# Curating cho/rej pairs: the rewrite pass

A curation pass over `(prompt, cho, rej)` pairs from the target model.

Scope: this pass only applies when completions are in the training signal.
Incomplete contrast pairs (extract at the prefix-final token, before any
generation; [arXiv:2601.07473](https://arxiv.org/abs/2601.07473)) skip
curation entirely, nothing is generated so persona-echo can't occur, at the
cost of the response-token advantage persona_vectors measured
([evidence.md](evidence.md), claim 3).

## The principle

The trained adapter direction = (cho - rej), averaged over the dataset.
Whatever varies systematically between cho and rej *becomes* the axis.
If only the trait varies, the adapter learns the trait. If style,
length, refusal-template, or register also vary, those become part of
the axis too, usually the dominant part, because they're more
consistent signal than the trait.

So an axis is never a property of one side. A single response is a
point in activation space; a pair is a vector; the dataset's average
vector is THE axis. Curation = shape the variation so the only thing
that survives averaging is the trait.

INFORMATION SHOWN |
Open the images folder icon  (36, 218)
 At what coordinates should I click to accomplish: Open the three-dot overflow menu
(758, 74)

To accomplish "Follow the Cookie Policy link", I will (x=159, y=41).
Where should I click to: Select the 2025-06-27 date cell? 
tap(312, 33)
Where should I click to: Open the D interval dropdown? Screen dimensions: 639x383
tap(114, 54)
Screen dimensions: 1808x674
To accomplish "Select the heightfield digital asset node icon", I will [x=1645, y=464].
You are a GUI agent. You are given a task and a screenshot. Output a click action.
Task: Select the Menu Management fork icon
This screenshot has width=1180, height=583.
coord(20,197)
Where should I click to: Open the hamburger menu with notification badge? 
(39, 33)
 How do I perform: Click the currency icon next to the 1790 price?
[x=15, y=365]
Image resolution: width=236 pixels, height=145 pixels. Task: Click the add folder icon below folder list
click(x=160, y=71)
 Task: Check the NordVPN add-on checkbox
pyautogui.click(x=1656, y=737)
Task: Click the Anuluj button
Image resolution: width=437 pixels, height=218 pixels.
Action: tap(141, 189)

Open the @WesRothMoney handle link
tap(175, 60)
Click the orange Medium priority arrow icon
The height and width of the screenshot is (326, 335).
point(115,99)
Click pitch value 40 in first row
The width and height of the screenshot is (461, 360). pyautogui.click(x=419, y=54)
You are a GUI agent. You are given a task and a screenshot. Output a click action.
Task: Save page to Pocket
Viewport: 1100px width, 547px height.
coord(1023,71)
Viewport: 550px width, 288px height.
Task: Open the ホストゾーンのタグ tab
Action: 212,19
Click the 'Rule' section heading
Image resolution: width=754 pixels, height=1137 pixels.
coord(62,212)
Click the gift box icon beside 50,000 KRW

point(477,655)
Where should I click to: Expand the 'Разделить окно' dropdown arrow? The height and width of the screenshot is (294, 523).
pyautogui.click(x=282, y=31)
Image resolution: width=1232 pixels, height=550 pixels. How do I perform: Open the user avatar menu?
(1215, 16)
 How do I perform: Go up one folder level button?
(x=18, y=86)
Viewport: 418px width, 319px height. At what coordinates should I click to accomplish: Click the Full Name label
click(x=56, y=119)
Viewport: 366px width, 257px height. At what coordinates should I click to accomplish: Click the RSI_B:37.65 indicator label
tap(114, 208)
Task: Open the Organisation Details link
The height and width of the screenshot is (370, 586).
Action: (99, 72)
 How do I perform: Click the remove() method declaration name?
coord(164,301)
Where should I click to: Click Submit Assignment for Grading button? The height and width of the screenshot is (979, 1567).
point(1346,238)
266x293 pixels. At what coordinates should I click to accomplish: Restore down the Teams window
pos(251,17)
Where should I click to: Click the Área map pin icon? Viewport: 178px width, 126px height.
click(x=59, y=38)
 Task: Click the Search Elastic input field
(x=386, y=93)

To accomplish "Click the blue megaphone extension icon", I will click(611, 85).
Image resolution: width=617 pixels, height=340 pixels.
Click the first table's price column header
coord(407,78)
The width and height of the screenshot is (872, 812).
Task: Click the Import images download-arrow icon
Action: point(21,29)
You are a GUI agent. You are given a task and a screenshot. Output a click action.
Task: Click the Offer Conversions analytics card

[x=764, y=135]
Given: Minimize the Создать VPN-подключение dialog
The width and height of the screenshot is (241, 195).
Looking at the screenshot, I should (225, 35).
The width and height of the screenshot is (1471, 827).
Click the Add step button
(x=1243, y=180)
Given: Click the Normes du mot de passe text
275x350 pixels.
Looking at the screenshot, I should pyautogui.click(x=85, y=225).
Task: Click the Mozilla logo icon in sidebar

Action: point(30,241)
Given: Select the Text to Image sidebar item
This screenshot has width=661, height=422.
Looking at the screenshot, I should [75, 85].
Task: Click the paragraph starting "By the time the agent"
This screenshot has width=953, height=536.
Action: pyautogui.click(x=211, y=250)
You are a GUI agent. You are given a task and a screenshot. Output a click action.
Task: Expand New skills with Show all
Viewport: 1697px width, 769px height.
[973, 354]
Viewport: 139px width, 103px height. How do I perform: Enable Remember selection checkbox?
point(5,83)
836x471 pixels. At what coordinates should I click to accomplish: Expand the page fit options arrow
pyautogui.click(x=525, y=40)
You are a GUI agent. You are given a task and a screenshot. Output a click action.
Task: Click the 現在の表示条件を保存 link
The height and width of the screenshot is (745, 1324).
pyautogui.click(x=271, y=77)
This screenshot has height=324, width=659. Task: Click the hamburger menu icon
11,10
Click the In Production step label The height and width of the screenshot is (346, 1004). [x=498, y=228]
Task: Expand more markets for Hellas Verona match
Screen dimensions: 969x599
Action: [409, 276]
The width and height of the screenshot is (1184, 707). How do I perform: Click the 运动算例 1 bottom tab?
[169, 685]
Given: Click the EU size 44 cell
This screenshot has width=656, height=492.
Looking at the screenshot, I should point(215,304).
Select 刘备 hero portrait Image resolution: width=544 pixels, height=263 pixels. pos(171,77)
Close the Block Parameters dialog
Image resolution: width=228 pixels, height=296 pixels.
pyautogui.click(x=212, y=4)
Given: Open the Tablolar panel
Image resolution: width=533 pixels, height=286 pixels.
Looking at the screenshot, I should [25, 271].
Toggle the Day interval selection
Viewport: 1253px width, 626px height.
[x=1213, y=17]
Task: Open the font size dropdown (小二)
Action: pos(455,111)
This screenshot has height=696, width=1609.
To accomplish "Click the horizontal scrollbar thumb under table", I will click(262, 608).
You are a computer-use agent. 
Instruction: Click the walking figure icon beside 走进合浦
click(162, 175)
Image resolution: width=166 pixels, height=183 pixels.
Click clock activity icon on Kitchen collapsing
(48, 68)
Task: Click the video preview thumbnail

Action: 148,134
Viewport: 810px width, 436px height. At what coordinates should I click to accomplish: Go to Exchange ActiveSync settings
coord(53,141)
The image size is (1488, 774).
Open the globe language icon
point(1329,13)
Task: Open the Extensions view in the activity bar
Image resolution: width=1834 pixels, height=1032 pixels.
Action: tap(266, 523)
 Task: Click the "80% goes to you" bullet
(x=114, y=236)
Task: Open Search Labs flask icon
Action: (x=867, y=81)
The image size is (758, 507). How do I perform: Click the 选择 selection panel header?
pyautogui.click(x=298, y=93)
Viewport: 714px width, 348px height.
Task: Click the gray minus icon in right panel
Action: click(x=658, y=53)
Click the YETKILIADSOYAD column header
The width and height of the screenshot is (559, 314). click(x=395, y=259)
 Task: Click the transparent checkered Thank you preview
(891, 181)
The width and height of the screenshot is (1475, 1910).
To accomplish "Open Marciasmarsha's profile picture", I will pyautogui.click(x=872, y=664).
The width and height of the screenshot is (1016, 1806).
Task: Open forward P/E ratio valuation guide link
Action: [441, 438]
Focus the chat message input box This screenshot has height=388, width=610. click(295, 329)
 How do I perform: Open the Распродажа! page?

WHAT TO PRODUCE | Write out the curation note between "# Curating cho/rej" and "([evidence.md](evidence.md), claim 3).", inclusive. Rely only on the curation note, not on the rows.

FINAL RESULT |
# Curating cho/rej pairs: the rewrite pass

A curation pass over `(prompt, cho, rej)` pairs from the target model.

Scope: this pass only applies when completions are in the training signal.
Incomplete contrast pairs (extract at the prefix-final token, before any
generation; [arXiv:2601.07473](https://arxiv.org/abs/2601.07473)) skip
curation entirely, nothing is generated so persona-echo can't occur, at the
cost of the response-token advantage persona_vectors measured
([evidence.md](evidence.md), claim 3).